4. General Procedure
The detailed computational procedures for each test are beyond the scope of this text (and are typically handled by software).
In brief:

·        Both Tukey and SNK are based on the studentized range statistic.

·        Tukey applies a single critical value to all pairwise differences.

·        SNK and Duncan are stepwise tests. They begin by comparing the largest and smallest means in the ordered set and then proceed to compare subsets of means. Duncan differs by adjusting its significance level based on the range of means being compared.

5. When to Use Each Test?
The choice among these tests is not purely statistical; it also involves consideration of the consequences of error.

·        Tukey’s HSD (along with other conservative tests like Scheffé’s) should be used when the cost of a false positive is high. Examples include pharmaceutical trials, clinical research, or any setting where acting on a false discovery could be dangerous or very costly.

·        SNK is a good intermediate option. It offers more power than Tukey for detecting true effects while being less prone to false positives than Duncan. It is useful in exploratory research where a balance between risk and discovery is desired.

·        Duncan’s MRT is best suited for highly exploratory analyses where the priority is to avoid missing any potential effect (high power is paramount), and a higher number of false positives is acceptable. Examples include preliminary screening of agricultural varieties or product formulations where follow-up confirmation is planned.

⚠️ Warning: Many statisticians discourage the use of Duncan’s test in formal confirmatory research due to its liberal nature and lack of control over the family-wise error rate.

6. Practical Example (Using Provided Data)

Raw Data:

·        Group A: 25, 26, 20, 23, 21 | Mean = 23.0

·        Group B: 31, 25, 28, 27, 24 | Mean = 27.0

·        Group C: 22, 26, 28, 25, 29 | Mean = 26.0

·        Group D: 33, 29, 31, 34, 28 | Mean = 31.0

The ordered means are: D (31.0), B (27.0), C (26.0), A (23.0)

A one-way ANOVA yielded a significant result F (3,16) = 7.798, p = 0.002), justifying the use of post-hoc tests to compare groups.

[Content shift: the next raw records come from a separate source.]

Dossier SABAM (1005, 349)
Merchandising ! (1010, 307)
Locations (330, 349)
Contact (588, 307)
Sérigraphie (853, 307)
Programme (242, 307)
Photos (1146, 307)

The results from the three post-hoc tests are summarized below.

Factor

Mean

Tukey Grouping

SNK Grouping

Duncan Grouping

D

31.0

a

a

a

B

27.0

a b

b

b

C

26.0

b

b

b c

A

23.0

b

c

c

Interpretation of Results:

·        Tukey’s HSD: Suggests that Group D is significantly different from Groups A and C, but not from Group B. It finds no significant difference between Groups A, B, and C amongst themselves. This is the most conservative interpretation.

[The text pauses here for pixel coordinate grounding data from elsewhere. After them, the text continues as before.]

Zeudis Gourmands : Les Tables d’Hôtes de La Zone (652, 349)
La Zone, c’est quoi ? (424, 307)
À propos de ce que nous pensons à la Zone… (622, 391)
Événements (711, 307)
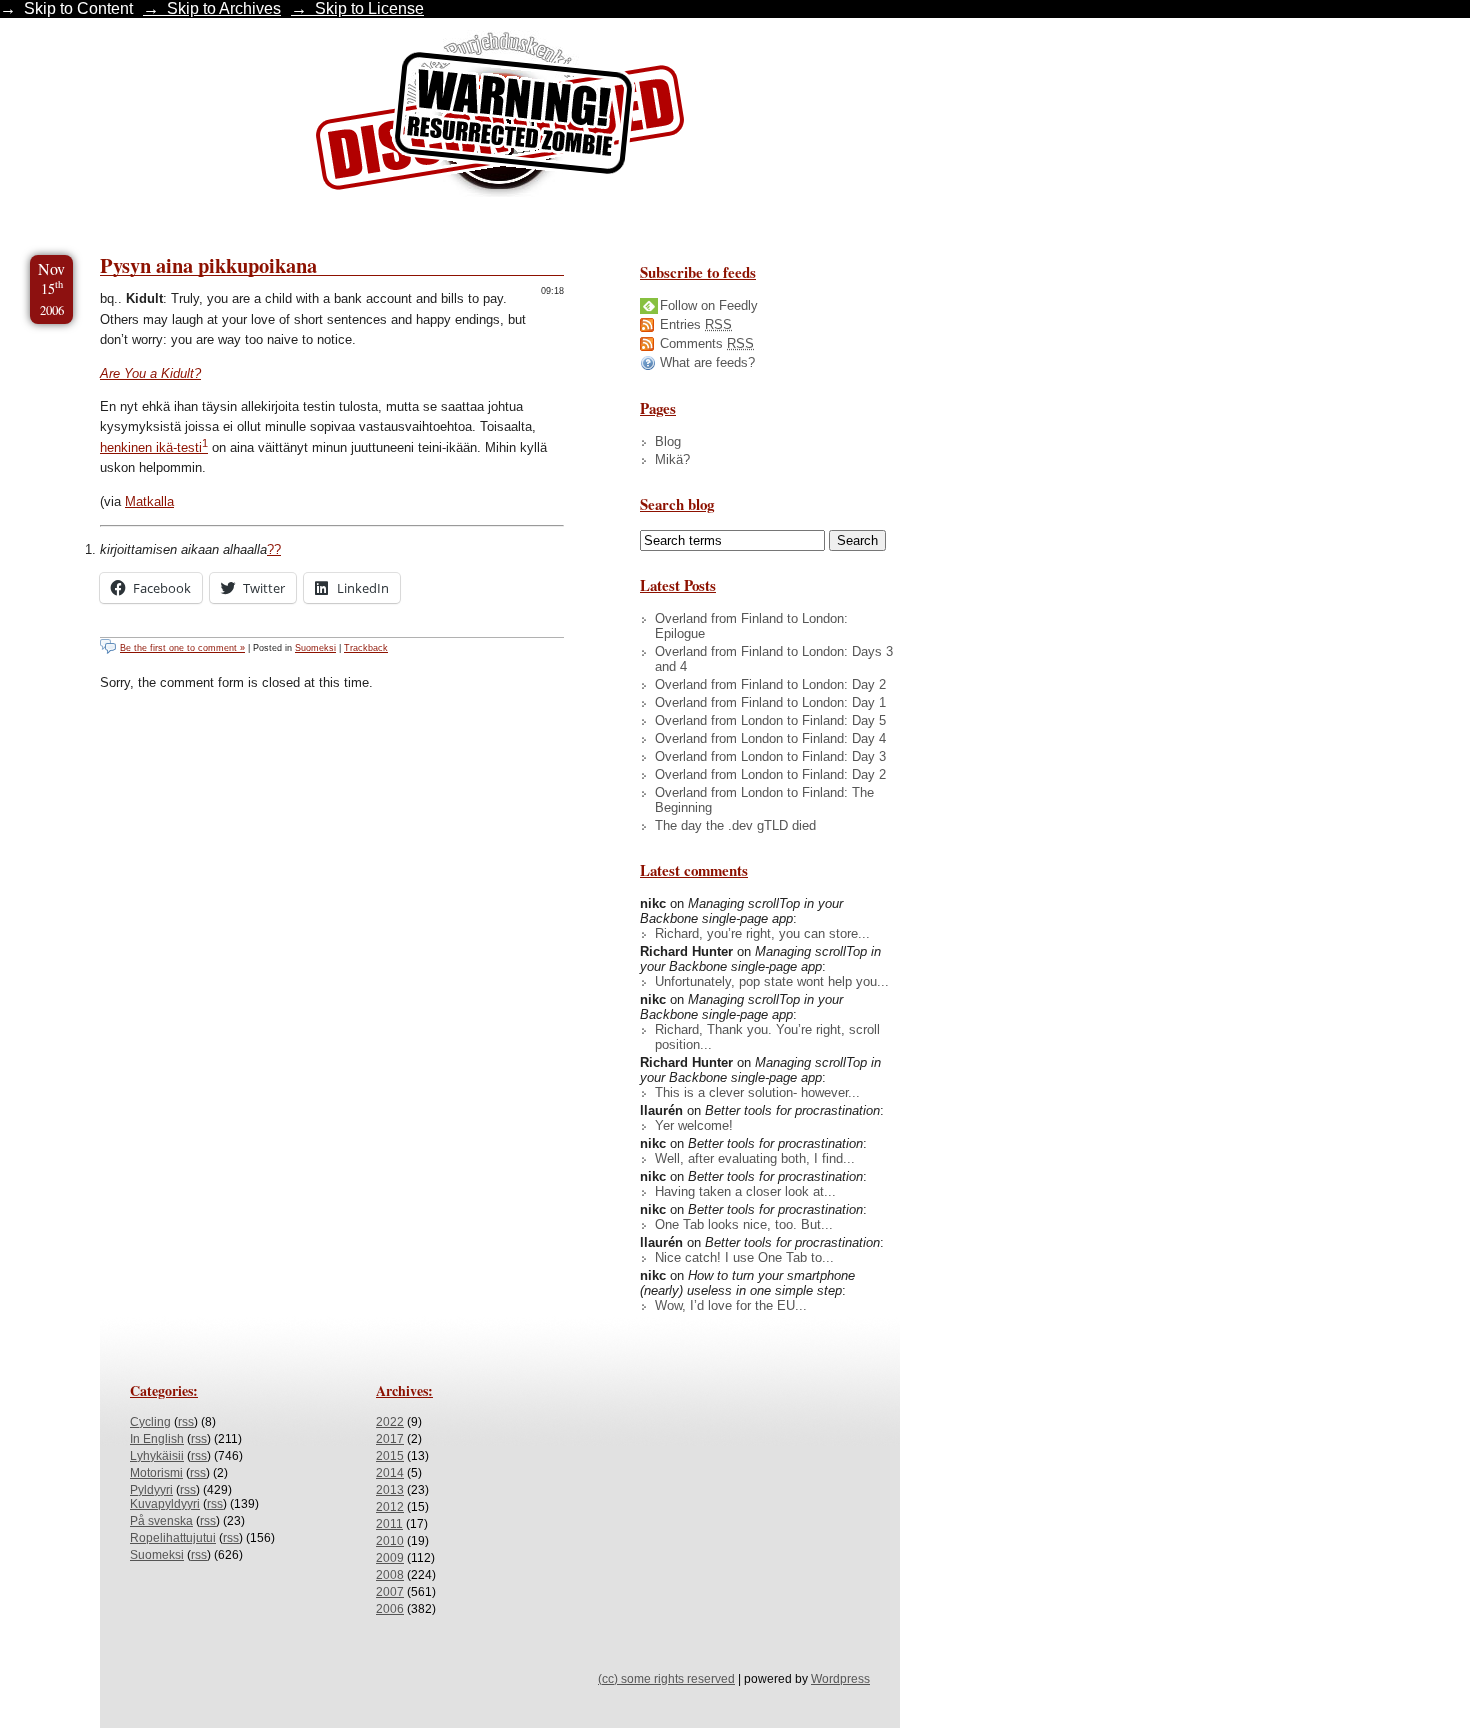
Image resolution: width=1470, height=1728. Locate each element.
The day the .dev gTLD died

·        SNK Test: Provides a clearer separation, identifying distinct tiers: 1) Group D (highest), 2) Groups B, C and A are lowest. It detects that D is significantly higher than B a distinction Tukey did not make.

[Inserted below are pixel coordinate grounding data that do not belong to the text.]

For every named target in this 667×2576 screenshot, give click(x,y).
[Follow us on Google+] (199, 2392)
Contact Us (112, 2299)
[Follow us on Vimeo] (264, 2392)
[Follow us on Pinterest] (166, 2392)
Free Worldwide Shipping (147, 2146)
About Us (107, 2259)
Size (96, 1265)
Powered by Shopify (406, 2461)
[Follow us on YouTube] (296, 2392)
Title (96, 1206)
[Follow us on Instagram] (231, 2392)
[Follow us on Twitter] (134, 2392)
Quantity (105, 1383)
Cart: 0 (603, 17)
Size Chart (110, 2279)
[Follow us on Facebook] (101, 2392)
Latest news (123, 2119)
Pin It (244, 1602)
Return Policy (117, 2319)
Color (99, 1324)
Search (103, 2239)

·        Duncan’s MRT: Offers the most granular separation. It agrees with SNK that Group D is the highest, and that Group A is the lowest, a finding not supported by the other tests. This highlights its liberal nature.

7. Conclusion
This example clearly demonstrates that the choice of post-hoc test can directly influence the conclusions drawn from an experiment. It is therefore crucial to select the multiple comparison procedure a priori—before data is collected—based on the research context and the balance between tolerance for Type I (false positive) and Type II (false negative) errors. The choice should be guided by statistical philosophy and the consequences of error, not by which test yields the most desirable outcome.